The catch is the verification of votes. It's all back on a system that must, by necessity, be absolutely secure. If that security fails in any way, the entire poll is suspect. It's all very well for electronic voting machines to be verifiable, but they're fairly easy to secure by locking and sealing them and removing any network connection. An internet voting system, by definition, must be connected to the internet.I like the openness of NZ's system. I like that if I could be bothered I could watch the counting at my local polling station. I can be absolutely certain of the validity of the count, and that's comforting. If there's a dispute, the ballot papers can be counted again. A point on which I had several arguments with one of the "Direct Democracy" crowd on usenet, several years ago, was their insistence that it's good enough to have a closed system that can only be inspected by "certified" persons. The proposal was that the code be proprietary, uninspectable by the majority, even by Jo(e) Coder who probably knows more about writing secure code than the people who produced it. That was just wrong to me. Democracy dies in secret, the saying goes, and for something like that it's absolutely true. If secrecy is required to count the ballots, then something is wrong with the process.
The flip side, though, is that computer-based systems make it easier for disabled people to cast their vote for themselves. The blind can use a screen reader in the privacy of their own home. Tetraplegics and others who cannot use their hands can use their head pointers or whatever they use in the privacy of their own home. They're not compelled to reveal their choice to another person in order to exercise their democratic right. That's the biggest argument in favour of going to internet voting, and it's pretty compelling. However, the security and validity issues are massive.
-
I don't think the funding is really a problem if the will is there. All it takes to get some extra dosh lined up is ten minutes around the cabinet table on a monday morning.
It's that easy for the Chief Electoral Office to get extra funds? Really? I find that rather hard to believe. There's a reason that the Budget is handled in legislation.
-
D'oh!
-
Ian, nearly right. It's not -- if you want __italics :)
-
Kyle, I only got a C+ for my compulsory stage 1 stats paper (two years ago, too) but I'm pretty sure that's not how cumulative odds work. It's more like the number of cops multiplied by the chances of any given officer having had to use a firearm in anger in any given year multiplied by the average number of years of service of all of the police officers serving. And I don't even think that's entirely accurate.
I could email one of the stats lecturers and ask them, but they've got the better part of 3000 stage 1 stats exams to mark so I won't bother them just now.
-
Ian, you use the <qutoe></qutoe> (correctly spelled) tags to enclose whatever you're quoting. That handles the indent. Putting two _ characters either side of the text you want italicised does the trick.
-
Wasn't the first CIR basically "do you like firefighters?"

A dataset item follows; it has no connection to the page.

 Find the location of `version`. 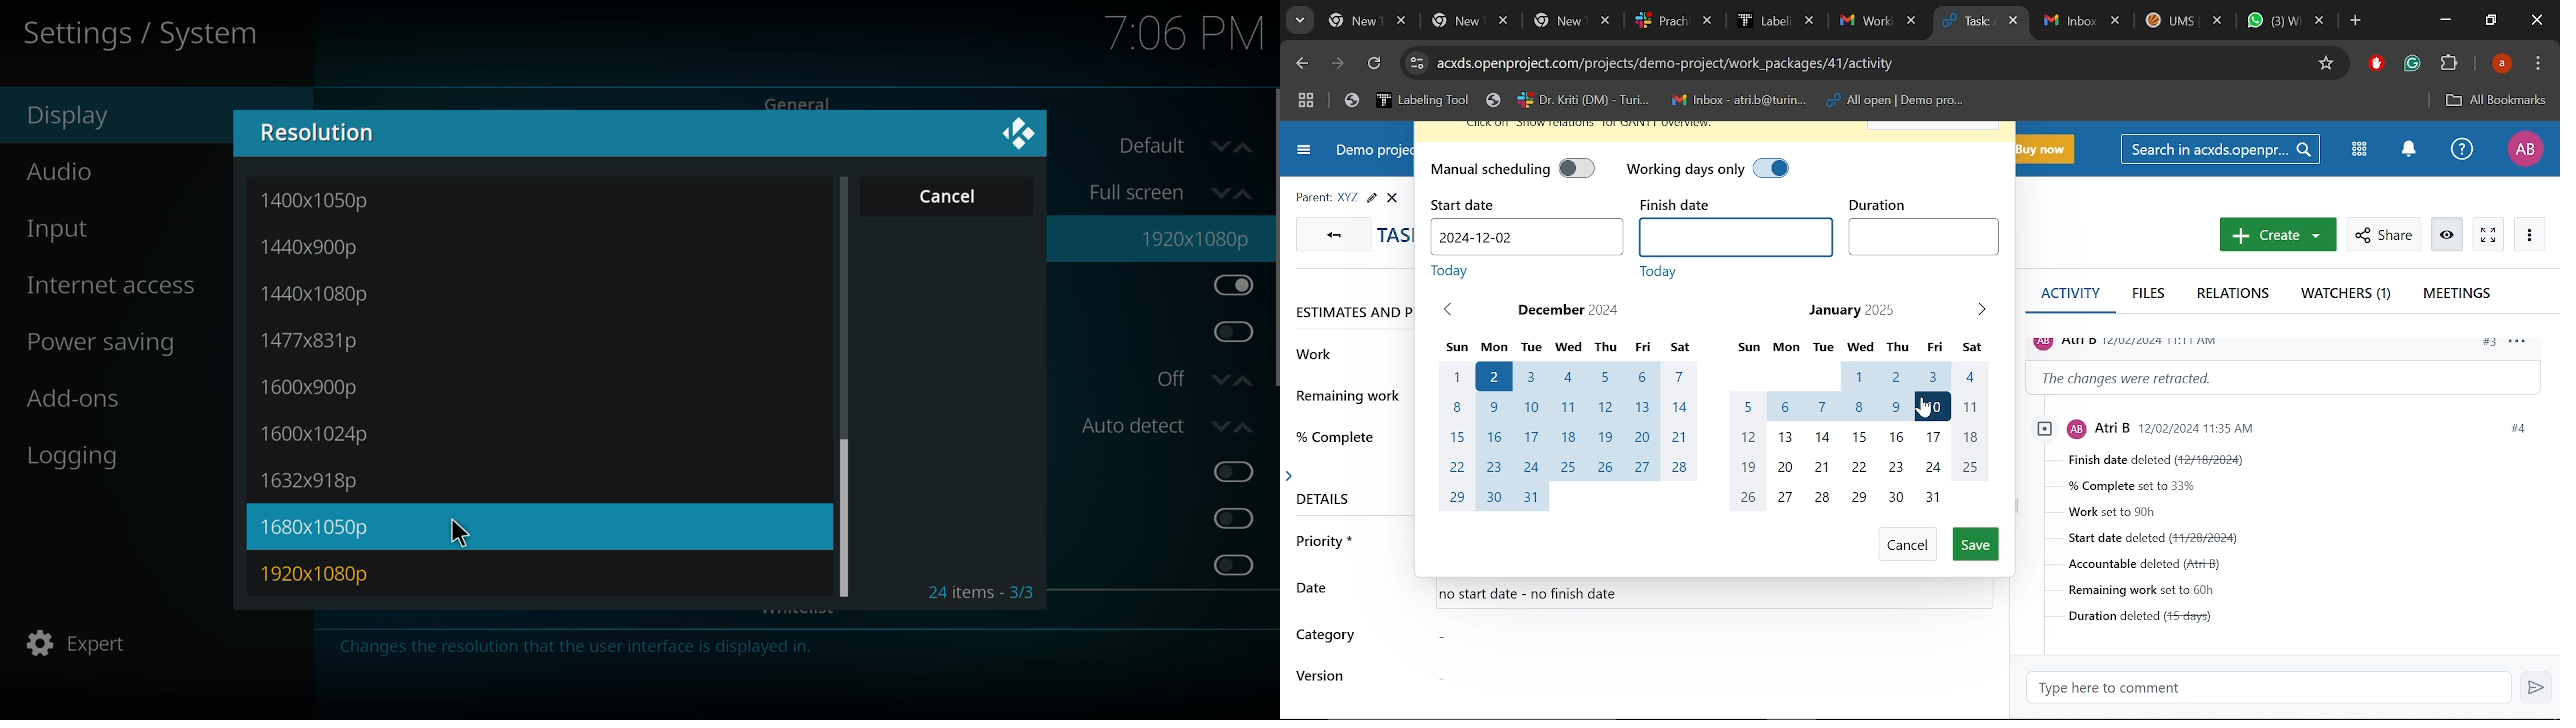

version is located at coordinates (1323, 675).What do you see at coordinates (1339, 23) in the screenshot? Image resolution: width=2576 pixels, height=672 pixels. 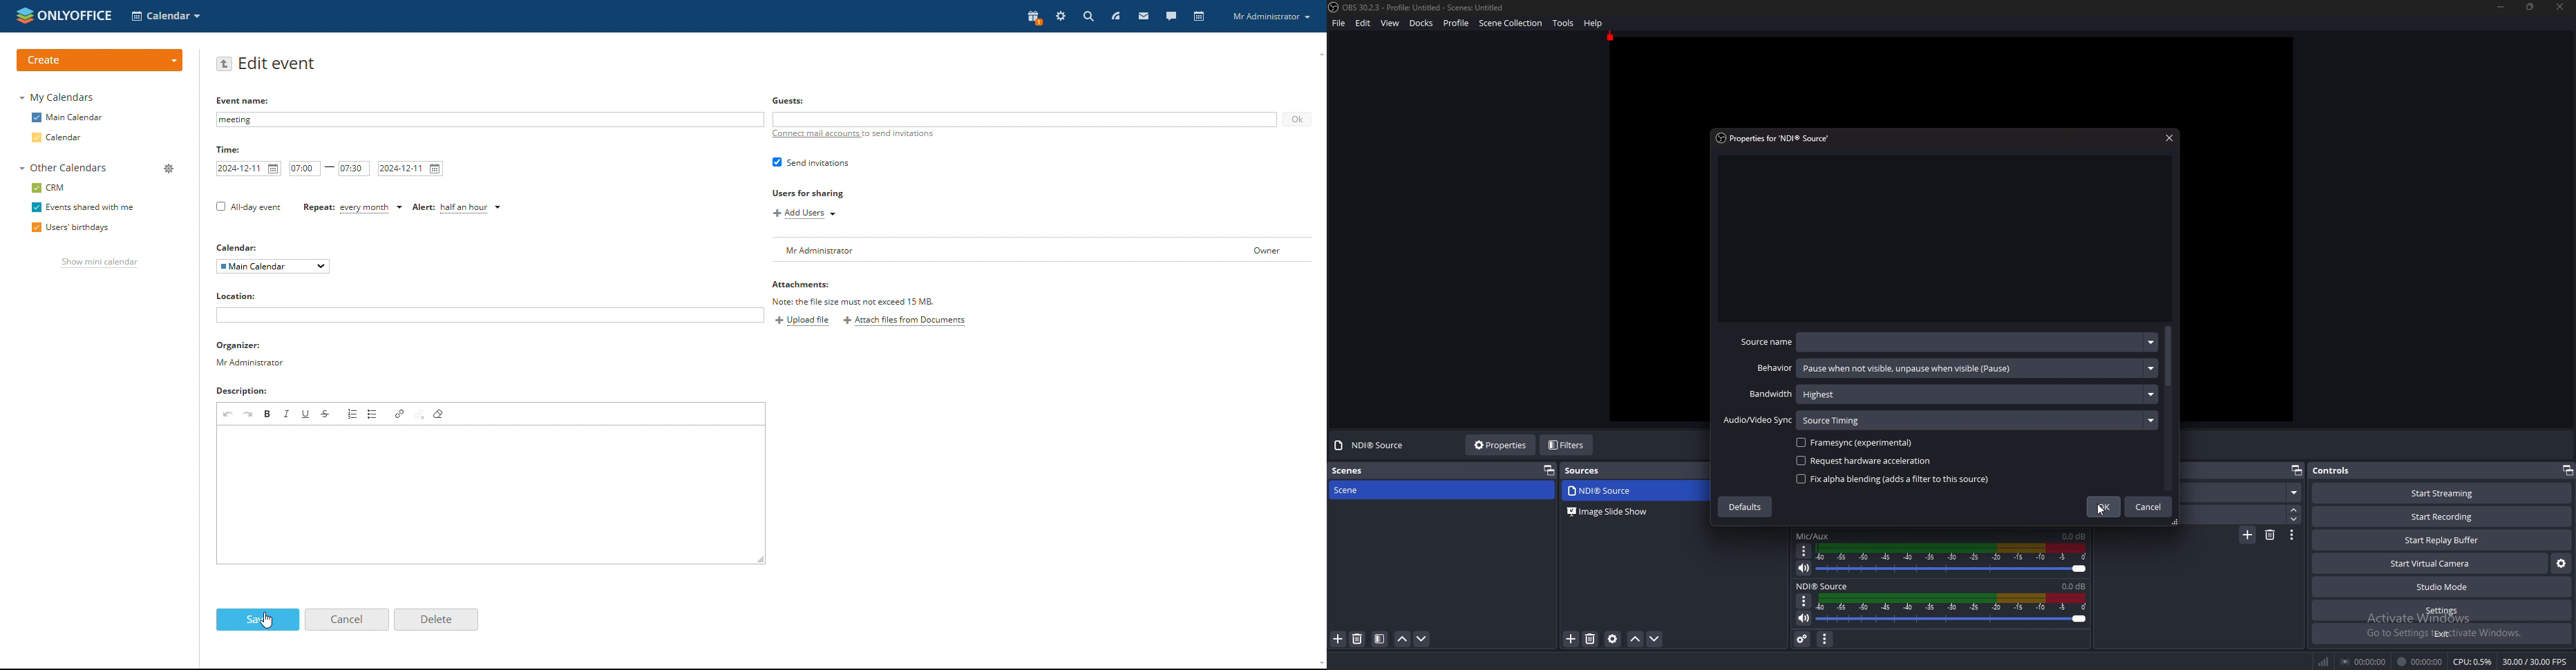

I was rather too young (14 at the time) to vote on that one, but that's a very, very simplified version of the matter. "Do you think Roger Estall is an insurance industry stooge who wants to save his pals lots of money at the expense of public safety?" would've been equally accurate.
As for the semantics, a "justification" as you put it isn't an automatic way out of prosecution. If it were, she of the riding crop and cane would never have ended up in court. Similarly the cops up on assault charges for spraying and beating a prisoner in a cell would be exempt because police officers are permitted to use force in the execution of their duties. So, clearly, a justification isn't an automatic pass.